Now, how does the fix work?
The new hotfix from Microsoft makes a change to the Plug & Play Manager that adds a timestamp (or a tombstone date as they prefer to call it) for each new snapshot device that’s created. This means Windows is now aware of exactly when a snapshot was created and can make a decision to fully remove the device’s entry from the registry after a certain period of time. I’m not sure how long it waits but from our experience it can be counted in minutes rather than days or weeks.

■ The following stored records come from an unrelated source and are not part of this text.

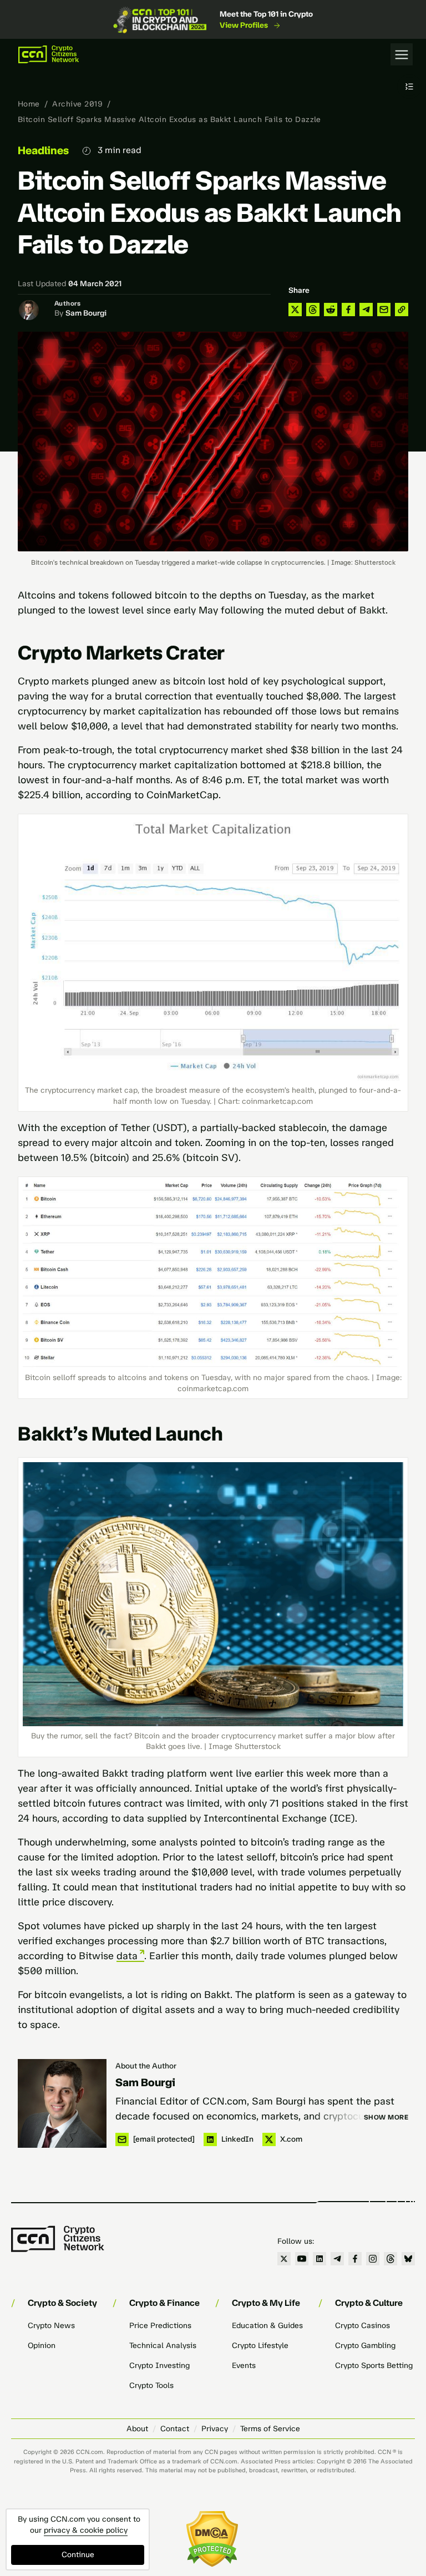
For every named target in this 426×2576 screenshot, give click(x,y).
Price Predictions (160, 2325)
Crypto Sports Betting (374, 2365)
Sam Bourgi (85, 313)
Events (244, 2365)
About (137, 2428)
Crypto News (51, 2325)
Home (29, 104)
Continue (78, 2554)
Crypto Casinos (362, 2325)
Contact (174, 2428)
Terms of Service (270, 2428)
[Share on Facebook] (348, 309)
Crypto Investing (159, 2365)
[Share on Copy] (401, 309)
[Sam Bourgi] (62, 2103)
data (127, 1956)
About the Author (145, 2066)
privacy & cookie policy (86, 2530)
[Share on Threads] (313, 309)
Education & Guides (267, 2325)
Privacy (214, 2428)
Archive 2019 (77, 104)
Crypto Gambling (365, 2345)
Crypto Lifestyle (260, 2345)
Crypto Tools (151, 2385)
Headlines (43, 150)
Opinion (41, 2345)
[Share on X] (295, 309)
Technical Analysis (162, 2345)
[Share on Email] (383, 309)
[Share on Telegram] (366, 309)
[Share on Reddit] (330, 309)
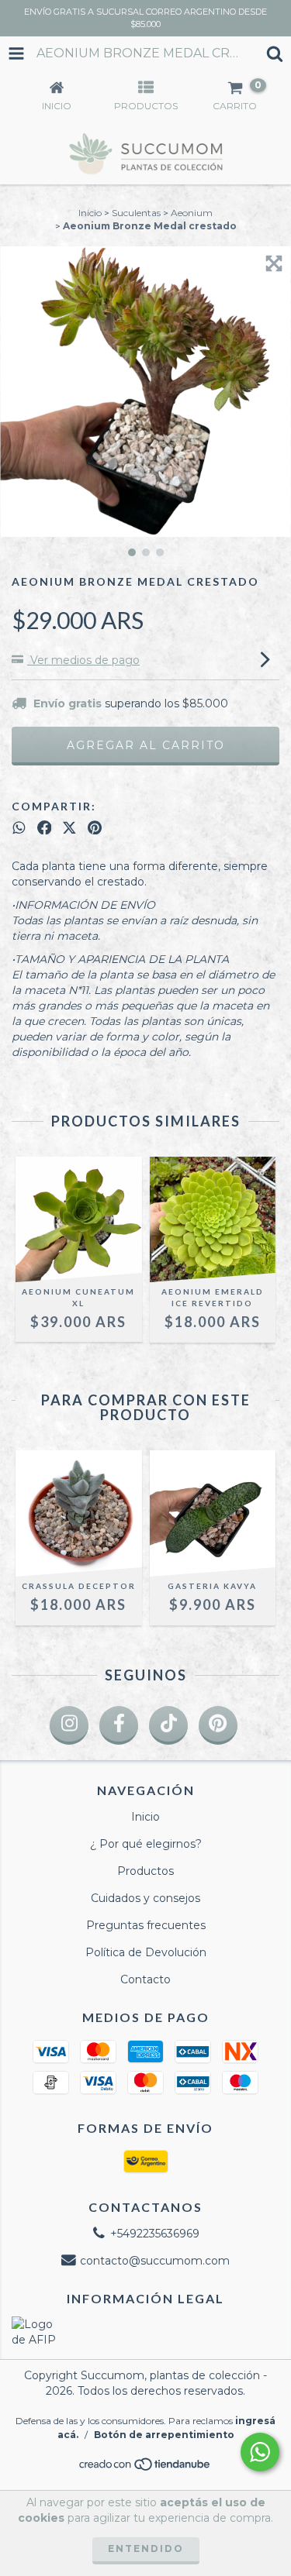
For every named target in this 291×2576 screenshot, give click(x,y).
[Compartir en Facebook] (44, 827)
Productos (145, 1871)
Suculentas (136, 212)
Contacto (145, 1979)
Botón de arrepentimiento (164, 2434)
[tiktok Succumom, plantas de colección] (168, 1725)
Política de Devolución (145, 1952)
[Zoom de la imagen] (274, 263)
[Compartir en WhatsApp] (19, 827)
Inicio (90, 212)
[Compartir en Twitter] (69, 827)
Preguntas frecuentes (146, 1925)
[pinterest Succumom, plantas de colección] (218, 1725)
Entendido (146, 2548)
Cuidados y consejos (145, 1898)
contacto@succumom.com (155, 2261)
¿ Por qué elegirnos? (146, 1844)
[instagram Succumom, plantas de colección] (69, 1725)
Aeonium (192, 212)
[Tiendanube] (145, 2468)
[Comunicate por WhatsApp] (260, 2452)
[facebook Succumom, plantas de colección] (118, 1725)
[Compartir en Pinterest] (95, 827)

So well done to Microsoft for creating a smart solution to a critical problem. It took a massive amount of effort to get our case brought to the attention of the right person. Before that I had spent weeks working with a Microsoft support team in India by phone and remote desktop trying to explain what the problem was (and no, the problem will not be resolved by re-installing Windows, thank you!). It wasn’t until a Premiere Support case was opened and a Microsoft account manager from the UK got involved who contacted the right technical person that we started to make rapid progress. Microsoft had been aware of the technical issue for a while but our case seemed to have given them the incentive to fully investigate it. And we are grateful that we were finally listened to and some very expensive new servers can finally be put into service.
Cleaning up the registry
The only problem that remains is for other people experiencing this. You need to clean up your registry before applying the hotfix otherwise the freezing symptom will persist. To do this you need a tool from Microsoft called devnodeclean. Sadly this is not available anywhere on the Internet to download based on my Google and Bing searches. Microsoft should be able to email you a copy if you open a support case with them and refer them to KB982210 and this blog entry for good measure. Run devnodeclean without any switches at first to see what it makes of your registry, then use the /r switch to force it to remove the unwanted devices from the registry.
Next you may need to compact your registry if it has become huge, anything over 50MB I would say. Ours peaked at over 450MB. The “system” hive (found in C:\Windows\System32\config\) can be compacted using regchk using the switches /l /c /r /v. Again, chkreg is only available by request from Microsoft and was in fact developed to repair the registry in Windows 2000 but amazingly still works for 2008 R2. Please note that regchk cannot compact a live “system” file. You need to back up your system settings first and run chkreg on a restored copy of the “system” file (restore it to a new folder somewhere else). Then boot up from the Windows setup DVD and enter the recovery console. Rename “system” to “system.old” and copy the compacted system file into the config directory. Then reboot into Windows.